Goal or Desired Outcome

That clear guidance be available from a respected authority (e.g. OASIS) to help cloud service providers provide multi-tenant capabilities in ways that can be more effectively integrated with federated identity services.

Process Flow

For developers:

  1. Read OASIS document
  2. Save time and produce better cloud service by structuring their application to associate users with tenant accounts in accordance with the document.
  3. Profit!

For users and administrators:

  1. Start to see consistency in service access
  2. more easily consume more services with less errors

Further into Identity as a Platform Play

A few weeks ago I had a great conversation with Matt Grant over at the Trusted Cloud Initiative. It was a lively conversation and Matt did a great job of turning it into a blog post.  I’m not sure if I ever stated the main point of our conversation as succinctly as Matt captured it in the title, but he nailed it: “Hosters Need to Think about Identity as a Platform Play”.

When I read it today I noticed one idea I’d like to clarify a bit. The post contains this paragraph:

You see, people can move an application from one host to another without much trouble. The hosters want to be able to hold on to relationships with specific SaaS customers and the idea of identity services is one of the stickiest things possible. Why? Because where people have their user accounts is a very sticky thing.

The point I’d like to clarify is that, while user accounts are certainly sticky, convincing enterprise customers to move the control of their identity management systems into the cloud would be very difficult  – and it’s unnecessary for hosters to get the sticky benefits. They can provide essential identity services such as secure authentication from enterprise accounts, and federated authentication, authorization and audit services to their application marketplace — all without physically holding the user accounts.

Such identity services are a key part of a platform on which application marketplaces can be built. They are a key part of any platform offered by hosters who want to build a SaaS marketplace.

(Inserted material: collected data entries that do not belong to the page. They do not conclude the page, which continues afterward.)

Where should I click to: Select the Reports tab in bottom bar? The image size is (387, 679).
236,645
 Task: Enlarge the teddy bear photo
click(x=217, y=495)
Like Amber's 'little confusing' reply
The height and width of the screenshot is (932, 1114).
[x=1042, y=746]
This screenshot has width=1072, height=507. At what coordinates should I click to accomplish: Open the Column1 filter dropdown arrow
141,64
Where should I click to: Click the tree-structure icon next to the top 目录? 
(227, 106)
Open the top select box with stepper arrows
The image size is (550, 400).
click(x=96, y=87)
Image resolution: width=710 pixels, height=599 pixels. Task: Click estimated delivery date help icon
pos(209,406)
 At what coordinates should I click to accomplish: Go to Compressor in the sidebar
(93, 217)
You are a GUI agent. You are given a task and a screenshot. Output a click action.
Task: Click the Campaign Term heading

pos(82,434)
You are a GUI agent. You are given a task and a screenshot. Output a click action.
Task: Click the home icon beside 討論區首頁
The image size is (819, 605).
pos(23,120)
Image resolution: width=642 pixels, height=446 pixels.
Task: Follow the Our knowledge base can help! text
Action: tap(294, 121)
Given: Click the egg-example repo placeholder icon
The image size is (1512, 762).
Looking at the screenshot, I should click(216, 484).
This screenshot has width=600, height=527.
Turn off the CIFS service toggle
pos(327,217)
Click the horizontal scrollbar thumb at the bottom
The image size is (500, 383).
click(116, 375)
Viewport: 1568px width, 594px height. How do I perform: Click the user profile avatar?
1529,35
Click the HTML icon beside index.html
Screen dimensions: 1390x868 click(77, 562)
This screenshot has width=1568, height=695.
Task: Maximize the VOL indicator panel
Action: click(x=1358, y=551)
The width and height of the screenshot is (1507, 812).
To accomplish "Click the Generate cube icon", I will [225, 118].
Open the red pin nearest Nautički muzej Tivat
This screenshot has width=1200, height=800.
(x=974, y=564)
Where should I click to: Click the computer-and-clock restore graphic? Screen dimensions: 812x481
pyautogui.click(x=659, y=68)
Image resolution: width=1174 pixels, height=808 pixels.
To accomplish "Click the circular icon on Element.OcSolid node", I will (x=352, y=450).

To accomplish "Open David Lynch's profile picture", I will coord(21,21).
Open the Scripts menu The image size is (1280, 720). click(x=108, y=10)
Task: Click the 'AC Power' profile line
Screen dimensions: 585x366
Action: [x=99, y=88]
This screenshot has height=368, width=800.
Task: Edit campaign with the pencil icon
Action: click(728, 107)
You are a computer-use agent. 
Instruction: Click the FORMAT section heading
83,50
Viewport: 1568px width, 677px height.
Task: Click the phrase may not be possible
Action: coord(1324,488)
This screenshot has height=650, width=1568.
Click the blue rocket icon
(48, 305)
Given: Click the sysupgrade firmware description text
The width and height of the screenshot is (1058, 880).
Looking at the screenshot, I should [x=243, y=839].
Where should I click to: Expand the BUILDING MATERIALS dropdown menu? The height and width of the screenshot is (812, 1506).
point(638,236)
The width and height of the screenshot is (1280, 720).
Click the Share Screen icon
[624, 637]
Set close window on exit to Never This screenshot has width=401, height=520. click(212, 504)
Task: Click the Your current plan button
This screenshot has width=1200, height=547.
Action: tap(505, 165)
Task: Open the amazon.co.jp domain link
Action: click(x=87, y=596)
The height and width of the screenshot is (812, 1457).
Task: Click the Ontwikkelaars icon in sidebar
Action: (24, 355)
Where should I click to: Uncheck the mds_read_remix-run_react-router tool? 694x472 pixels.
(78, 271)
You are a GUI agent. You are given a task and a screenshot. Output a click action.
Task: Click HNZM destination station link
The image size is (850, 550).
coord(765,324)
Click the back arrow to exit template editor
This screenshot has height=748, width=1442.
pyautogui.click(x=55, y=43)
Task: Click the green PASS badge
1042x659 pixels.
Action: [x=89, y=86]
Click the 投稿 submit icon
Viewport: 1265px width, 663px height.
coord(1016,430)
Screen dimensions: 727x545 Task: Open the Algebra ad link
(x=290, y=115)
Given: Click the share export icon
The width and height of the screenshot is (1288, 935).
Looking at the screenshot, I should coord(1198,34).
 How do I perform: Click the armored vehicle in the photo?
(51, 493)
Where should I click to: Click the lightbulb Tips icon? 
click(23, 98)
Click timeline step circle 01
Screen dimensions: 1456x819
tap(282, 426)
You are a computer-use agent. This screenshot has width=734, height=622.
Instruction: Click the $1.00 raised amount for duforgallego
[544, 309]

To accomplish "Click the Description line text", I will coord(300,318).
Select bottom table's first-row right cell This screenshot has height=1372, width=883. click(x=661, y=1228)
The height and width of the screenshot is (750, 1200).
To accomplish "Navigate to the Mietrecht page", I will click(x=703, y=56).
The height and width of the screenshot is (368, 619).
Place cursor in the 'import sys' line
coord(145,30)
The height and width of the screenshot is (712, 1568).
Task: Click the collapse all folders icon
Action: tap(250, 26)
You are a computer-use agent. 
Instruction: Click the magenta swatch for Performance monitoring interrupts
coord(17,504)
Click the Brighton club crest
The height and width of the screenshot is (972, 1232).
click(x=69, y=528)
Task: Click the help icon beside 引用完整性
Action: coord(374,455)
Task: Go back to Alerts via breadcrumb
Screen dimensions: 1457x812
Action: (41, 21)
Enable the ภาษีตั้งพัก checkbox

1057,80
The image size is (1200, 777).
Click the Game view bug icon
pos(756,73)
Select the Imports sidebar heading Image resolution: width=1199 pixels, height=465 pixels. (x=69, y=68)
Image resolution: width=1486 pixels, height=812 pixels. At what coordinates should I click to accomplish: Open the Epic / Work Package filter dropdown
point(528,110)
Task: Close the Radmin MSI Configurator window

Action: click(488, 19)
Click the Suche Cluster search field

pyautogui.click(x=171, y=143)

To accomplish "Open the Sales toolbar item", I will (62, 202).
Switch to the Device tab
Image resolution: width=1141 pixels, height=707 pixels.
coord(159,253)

In a typically fascinating post, Eric Norlin commented today on another application marketplace trend – in the enterprise. He was summarizing trends from the last Defrag Conference and the third trend is:

The Rise of the App Marketplace: This was one of the forward-looking things that really hit me, but may have slipped under the radar a bit. The meme of the app marketplace is coming to the enterprise. Installing collaborative, emergent environments is not enough. What we’re really driving toward is an opening up of the enterprise data layer — exposing APIs, if you will — and driving toward a world where the employee (or partner or customer) is not only consuming IT applications, but BUILDING them. The IT “app marketplace” is coming. Bank on it.

To support any such marketplace there must be a platform, whether it is in an enterprise or in the cloud, and a key part of that platform is identity services.

Identity and Security on the Cloud Train

I’ve had many conversations with Dave Kearns over the years in hallways, a few beer halls, and conference panel discussions at events like the Internet Identity Workshop and the European Identity Conference. The conversations have been lively and often pushed my thinking in new directions. We’ve followed a similar path from the directory services of the 90s to Internet identity systems, and now on to cloud computing as it accelerates the adoption of identity services and the identity provider model.

In a recent newsletter Dave riffs on my presentation at the European Identity Conference and then concludes with this paragraph:

“The cloud is a reality. Cloud-based computing is a reality. Platform-as-a-service, application-as-a-service and, yes, identity-as-a-service will soon be as pervasive as client-server computing became in the last century. This will mean fundamental changes in the ways we think about identity and security. Get on that train, or be left at the station.”

Dave, well said.

And the journey continues.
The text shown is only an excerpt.